The cambio Mobility Services GmbH & Co. KG was founded in 2000 by the merger of carsharing company StadtteilAutoAachen, StadtAuto Bremen and Stadtauto Köln. StadtAuto Bremen and Stadtteilauto Aachen worked separately since 1990, Stadtauto Köln since 1992.

In 2000, Stadtteilauto Aachen brought a newly formed subsidiary into the group, the Saarmobil Carsharing GmbH. In October 2001, the Bielefeld carsharing company CityMobil joined the cambio Group.

In April 2003, the Oldenburg carsharing-club StadtTeilAuto was changed to cambio Oldenburg and also in 2003 cambio Hamburg was opened. cambio Belgium has been in Wallonia since 2000, since 2003 in Brussels, and since 2004 in Flanders. cambio Belgium has about 54,699 customers and 1826 cars at 668 stations (December 2021).

Since 2008, cambio exists in Berlin and under the name GoCar in Ireland (Dublin and Cork).

Cambio has developed in recent years from a series of acquisitions including Campus Mobile in 2009 and Carriba of the Stadtwerke Wuppertal in 2010 (and continued the service under its own brand)

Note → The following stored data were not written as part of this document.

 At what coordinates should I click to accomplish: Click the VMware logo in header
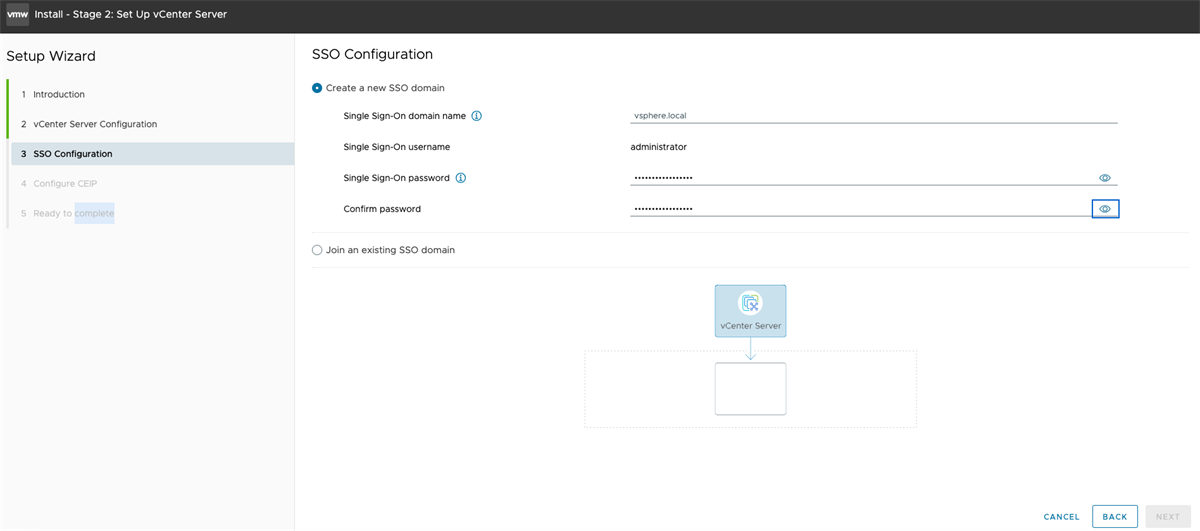tap(17, 14)
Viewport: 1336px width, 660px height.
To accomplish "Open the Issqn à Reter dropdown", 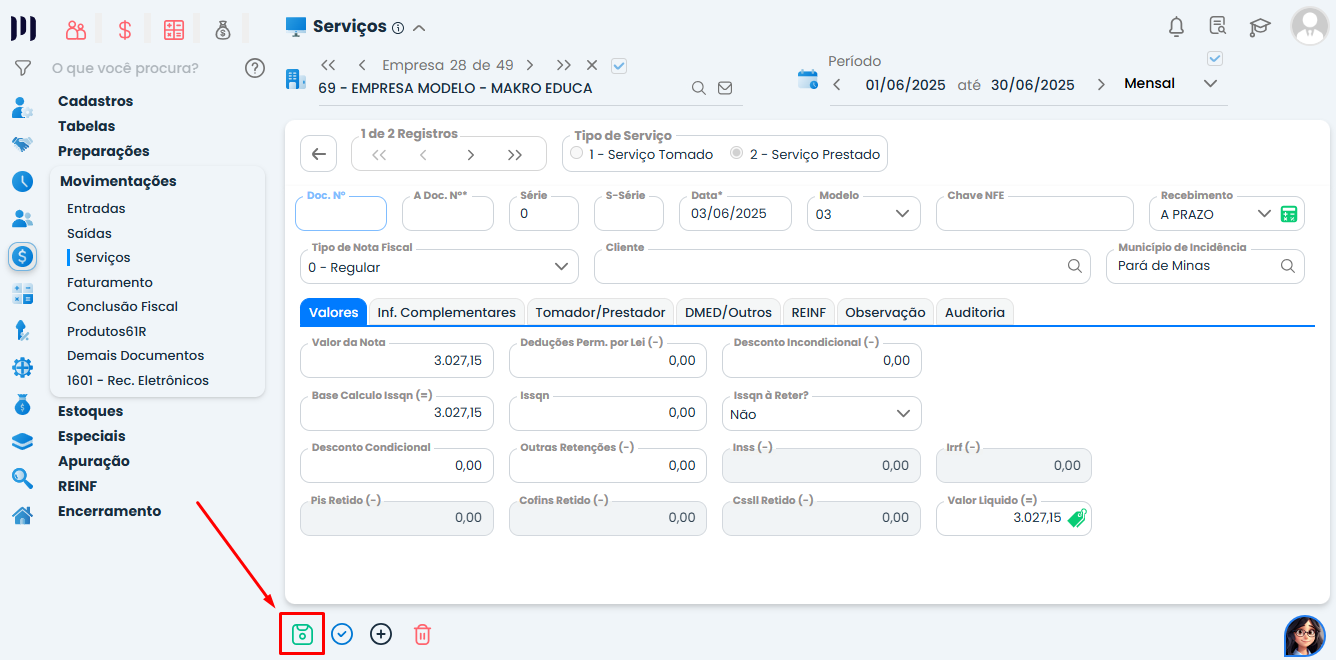I will click(821, 413).
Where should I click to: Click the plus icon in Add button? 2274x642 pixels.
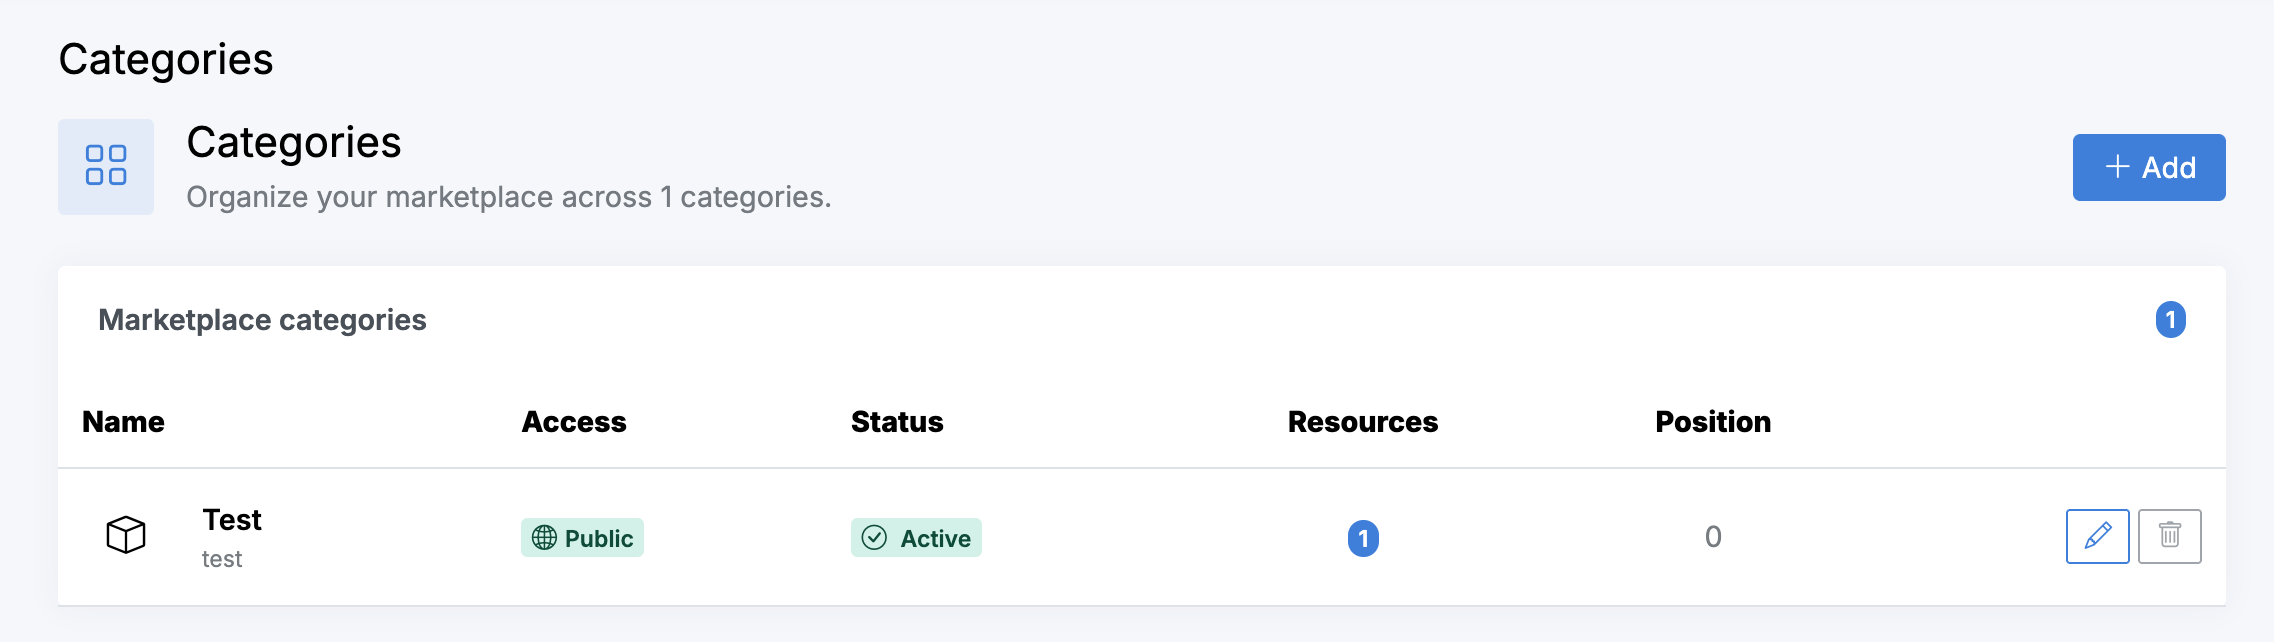[x=2117, y=167]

Since March 2011, cambio and Greenpeace Energy have provided fully electric vehicles, which are usable in the city of Hamburg. The vehicles are charged from the surplus energy of 100% renewable energy power plants. In Cologne, electric vehicles will be offered from March 2012.

==Awards==
In 2010, the company's service in the cities of Aachen, Bielefeld and Cologne were awarded with the "Service-Test Engel des ADAC NRW".

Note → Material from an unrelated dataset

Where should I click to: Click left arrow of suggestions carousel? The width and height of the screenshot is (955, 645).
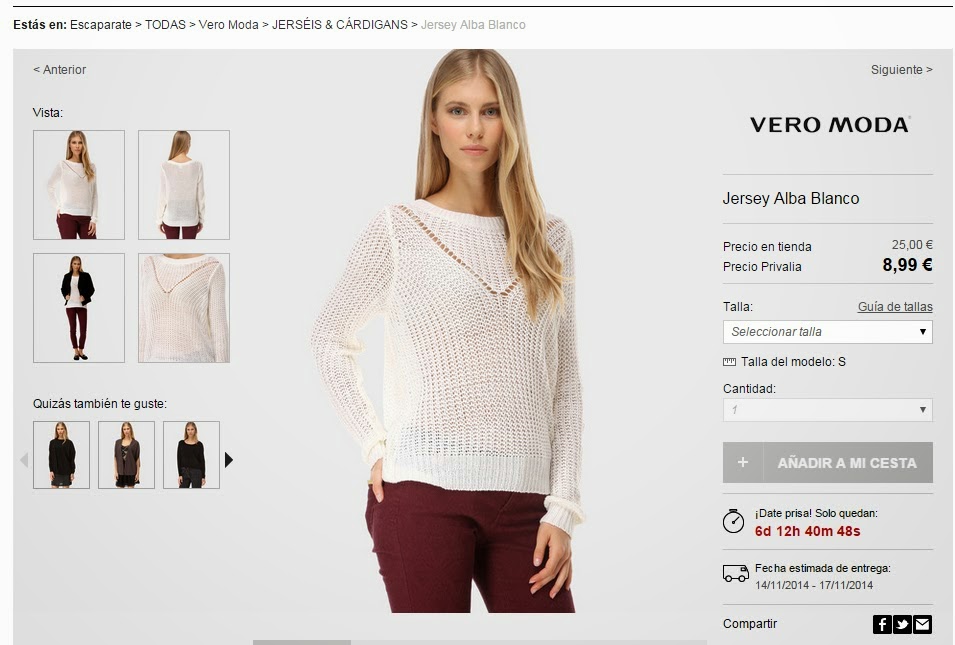pos(24,460)
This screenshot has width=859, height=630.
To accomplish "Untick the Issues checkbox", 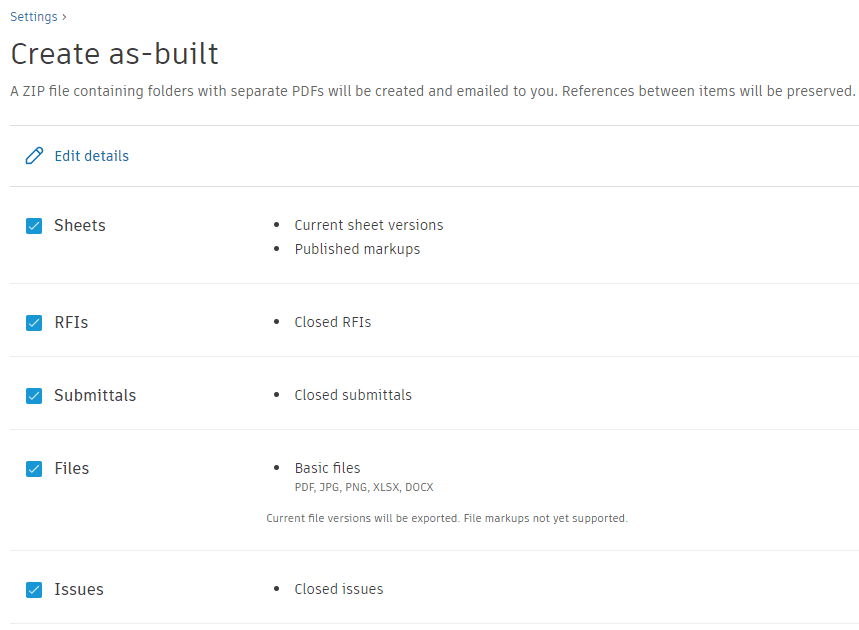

In May 2011 the company was awarded for "environmentally-friendly transport services" and received the "blauen Engel" and in November opened two carsharing stations in Bonn.

== Divisions ==
The cambio Mobility Services GmbH & Co. KG itself operates no carsharing service but provides central services, especially software and call center services, for all subsidiaries and partners. In 2005 the Carsharing Service GmbH (CSS) as a subsidiary was founded. The company offers, data processing and call centers for other carsharing companies.

CarSharing subsidiaries in Aachen, Berlin, Bielefeld, Bremen, Bremerhaven, Brussels, Flanders, Hamburg, Cologne, Lüneburg, Oldenburg, Saarbrücken, Wallonia, and Wuppertal. There are various types of vehicles from small cars to vans, in five price classes, and which can be booked by the hour, on a daily or weekly basis, on the spur of the moment or far in advance.